EXERCISE INPUTS:
_____
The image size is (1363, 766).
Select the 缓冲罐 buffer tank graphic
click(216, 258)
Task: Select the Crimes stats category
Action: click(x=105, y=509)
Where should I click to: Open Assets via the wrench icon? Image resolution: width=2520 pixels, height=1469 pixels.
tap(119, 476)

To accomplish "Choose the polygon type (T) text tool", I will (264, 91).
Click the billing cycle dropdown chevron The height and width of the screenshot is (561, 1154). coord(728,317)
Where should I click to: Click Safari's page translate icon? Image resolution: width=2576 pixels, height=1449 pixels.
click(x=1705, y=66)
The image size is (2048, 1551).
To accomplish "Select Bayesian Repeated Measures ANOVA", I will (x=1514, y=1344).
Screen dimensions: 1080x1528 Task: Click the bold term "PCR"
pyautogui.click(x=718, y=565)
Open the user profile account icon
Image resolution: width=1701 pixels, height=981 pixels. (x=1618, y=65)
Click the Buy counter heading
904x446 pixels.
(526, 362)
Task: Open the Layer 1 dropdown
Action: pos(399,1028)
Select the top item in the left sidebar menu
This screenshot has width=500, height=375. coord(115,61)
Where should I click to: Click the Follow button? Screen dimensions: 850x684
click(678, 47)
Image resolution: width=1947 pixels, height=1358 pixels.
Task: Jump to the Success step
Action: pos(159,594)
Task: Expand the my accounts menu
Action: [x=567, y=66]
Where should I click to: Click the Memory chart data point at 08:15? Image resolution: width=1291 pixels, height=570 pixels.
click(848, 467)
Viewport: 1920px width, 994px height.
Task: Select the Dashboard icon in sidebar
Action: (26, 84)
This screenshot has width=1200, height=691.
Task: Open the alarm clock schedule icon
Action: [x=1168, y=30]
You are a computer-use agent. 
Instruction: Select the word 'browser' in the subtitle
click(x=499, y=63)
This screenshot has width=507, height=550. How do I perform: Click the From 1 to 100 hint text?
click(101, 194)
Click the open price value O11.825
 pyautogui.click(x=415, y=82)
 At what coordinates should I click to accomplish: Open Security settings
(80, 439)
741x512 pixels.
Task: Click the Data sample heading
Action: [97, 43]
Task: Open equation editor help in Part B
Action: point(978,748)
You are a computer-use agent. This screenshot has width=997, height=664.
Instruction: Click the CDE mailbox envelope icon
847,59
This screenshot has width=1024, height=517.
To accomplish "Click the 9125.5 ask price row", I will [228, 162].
_____
WORK TO DO:
Convert the lines above into a Markdown table with the columns Row and Line. Number each row and leave out blank lines.

OUTPUT FOR THIS TASK:
| Row | Line |
|---|---|
| 1 | The image size is (1363, 766). |
| 2 | Select the 缓冲罐 buffer tank graphic |
| 3 | click(216, 258) |
| 4 | Task: Select the Crimes stats category |
| 5 | Action: click(x=105, y=509) |
| 6 | Where should I click to: Open Assets via the wrench icon? Image resolution: width=2520 pixels, height=1469 pixels. |
| 7 | tap(119, 476) |
| 8 | To accomplish "Choose the polygon type (T) text tool", I will (264, 91). |
| 9 | Click the billing cycle dropdown chevron The height and width of the screenshot is (561, 1154). coord(728,317) |
| 10 | Where should I click to: Click Safari's page translate icon? Image resolution: width=2576 pixels, height=1449 pixels. |
| 11 | click(x=1705, y=66) |
| 12 | The image size is (2048, 1551). |
| 13 | To accomplish "Select Bayesian Repeated Measures ANOVA", I will (x=1514, y=1344). |
| 14 | Screen dimensions: 1080x1528 Task: Click the bold term "PCR" |
| 15 | pyautogui.click(x=718, y=565) |
| 16 | Open the user profile account icon |
| 17 | Image resolution: width=1701 pixels, height=981 pixels. (x=1618, y=65) |
| 18 | Click the Buy counter heading |
| 19 | 904x446 pixels. |
| 20 | (526, 362) |
| 21 | Task: Open the Layer 1 dropdown |
| 22 | Action: pos(399,1028) |
| 23 | Select the top item in the left sidebar menu |
| 24 | This screenshot has width=500, height=375. coord(115,61) |
| 25 | Where should I click to: Click the Follow button? Screen dimensions: 850x684 |
| 26 | click(678, 47) |
| 27 | Image resolution: width=1947 pixels, height=1358 pixels. |
| 28 | Task: Jump to the Success step |
| 29 | Action: pos(159,594) |
| 30 | Task: Expand the my accounts menu |
| 31 | Action: [x=567, y=66] |
| 32 | Where should I click to: Click the Memory chart data point at 08:15? Image resolution: width=1291 pixels, height=570 pixels. |
| 33 | click(848, 467) |
| 34 | Viewport: 1920px width, 994px height. |
| 35 | Task: Select the Dashboard icon in sidebar |
| 36 | Action: (26, 84) |
| 37 | This screenshot has width=1200, height=691. |
| 38 | Task: Open the alarm clock schedule icon |
| 39 | Action: [x=1168, y=30] |
| 40 | You are a computer-use agent.  |
| 41 | Instruction: Select the word 'browser' in the subtitle |
| 42 | click(x=499, y=63) |
| 43 | This screenshot has width=507, height=550. How do I perform: Click the From 1 to 100 hint text? |
| 44 | click(101, 194) |
| 45 | Click the open price value O11.825 |
| 46 |  pyautogui.click(x=415, y=82) |
| 47 |  At what coordinates should I click to accomplish: Open Security settings |
| 48 | (80, 439) |
| 49 | 741x512 pixels. |
| 50 | Task: Click the Data sample heading |
| 51 | Action: [97, 43] |
| 52 | Task: Open equation editor help in Part B |
| 53 | Action: point(978,748) |
| 54 | You are a computer-use agent. This screenshot has width=997, height=664. |
| 55 | Instruction: Click the CDE mailbox envelope icon |
| 56 | 847,59 |
| 57 | This screenshot has width=1024, height=517. |
| 58 | To accomplish "Click the 9125.5 ask price row", I will [228, 162]. |